As a new school year nears, URMC Center for Community Health & Prevention’s Dr. Nancy Bennett explains why it’s important to keep students’ vaccinations up to date and how doing so impacts the lives of our kids and the community as a whole.
Following the recommended immunization schedule is one of the most important things a parent can do to protect their child’s health. Diseases can quickly spread among groups of children who aren’t vaccinated.
Vaccines protect against a number of serious and potentially life-threatening diseases such as measles, mumps, rubella, polio, chicken pox and influenza.
Children who aren’t vaccinated are at higher risk for diseases and can also spread them to others in their classrooms and community—including babies who are too young to be fully vaccinated and people with weakened immune systems due to cancer or other health conditions.
Now is the time to make sure your child is up-to-date on their immunizations, following the New York State Department of Health required vaccination schedule as a guideline for children entering grades kindergarten to 12.
These tips can help keep kids’ immunizations up-to-date:
- Talk to your child’s doctor to find out which vaccines are recommended for them before going back to school. The nurse at your local school also can provide guidance on requirements.

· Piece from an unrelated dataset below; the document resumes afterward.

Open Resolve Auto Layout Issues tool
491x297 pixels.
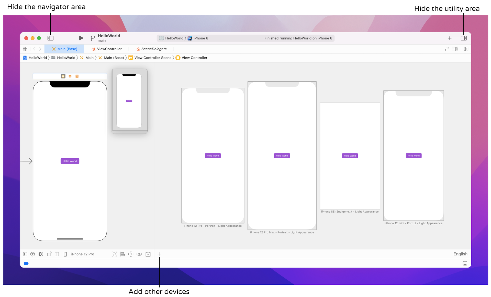pos(139,254)
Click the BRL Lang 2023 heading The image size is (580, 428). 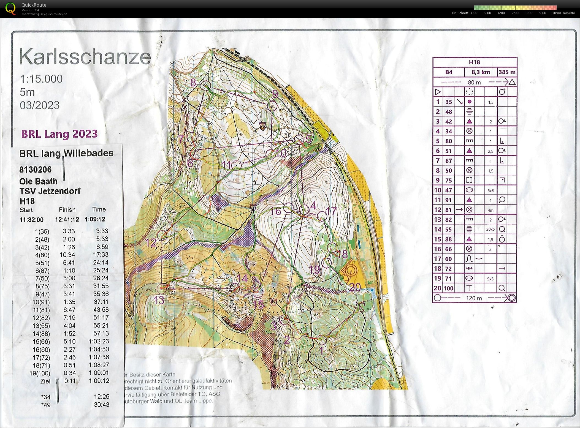pyautogui.click(x=59, y=134)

- Families who need help paying for vaccines should ask their health care professional about Vaccines for Children, a federally funded program that provides vaccines at no cost to eligible children who do not otherwise have access to immunization.
- The Vaccines for Children program provides vaccines for children ages 18 years and younger who are uninsured, Medicaid-eligible, American Indian or Alaska Native.
- Local health departments also offer free immunization clinics. The Monroe County Department of Public Health publishes its clinic information to provide access to vaccines to both adults and children.
Nancy M. Bennett, M.D., is director of the Center for Community Health & Prevention at URMC and the chair of the Advisory Committee on Immunization Practices, part of the Centers for Disease Control and Prevention.